Presidente do Sindicato de Hotéis, Bares e Restaurantes (SindRio), Pedro de Lamare diz que sair do trabalho e passar num bar e se reunir com colegas de trabalho passou a ser uma característica do carioca. Contudo, neste ano está ainda mais intenso.
“Todo verão, a frequência aumenta em média 15%. Porém, com o calor atual está mais forte. Estimamos que o volume de pessoas em bares e restaurantes, após o trabalho, subiu cerca de 20%”, analisa Lamare, dizendo que mesmo com o fim do horário de verão o movimento deve continuar em alta. “Normalmente reduz quando o horário de verão acaba. Mas, com o calor atípico neste mês, acredito que o movimento nos bares vai se manter alto”, avalia.
Já na Construção Civil, o forte calor reduz a produtividade nos canteiros de obra. Presidente do Sindicato da Indústria da Construção Civil no Estado do Rio (Sinduscon-Rio), Roberto Kauffmann alega que os operários tem rendimento menor. “Este calor excessivo faz o trabalhador parar mais vezes ao dia para beber água e para descansar”, afirma.

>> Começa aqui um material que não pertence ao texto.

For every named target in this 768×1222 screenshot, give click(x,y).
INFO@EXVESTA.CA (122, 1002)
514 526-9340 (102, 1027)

Ventiladores sobem menos neste verão
Se os produtos de alto consumo no verão, como cerveja e chope (10,92%) e água mineral (9%), subiram 8,61% — ante inflação de 5,59% — no acumulado dos últimos 12 meses, os valores de eletrodomésticos cresceram bem menos. Levantamento do Instituto Brasileiro de Economia da Fundação Getulio Vargas (Ibre-FGV) para a chamada “inflação de verão” apontou que o preço de ar-condicionado subiu 3,77% e os ventiladores e circuladores de ar ficaram apenas 2,27% mais caros.
Para o economista André Braz, a concorrência pode ter segurado os preços: “É um efeito de mercado. A multiplicidade de marcas e modelos ajuda a conter o avanço de preços, mesmo no contexto de maior demanda.”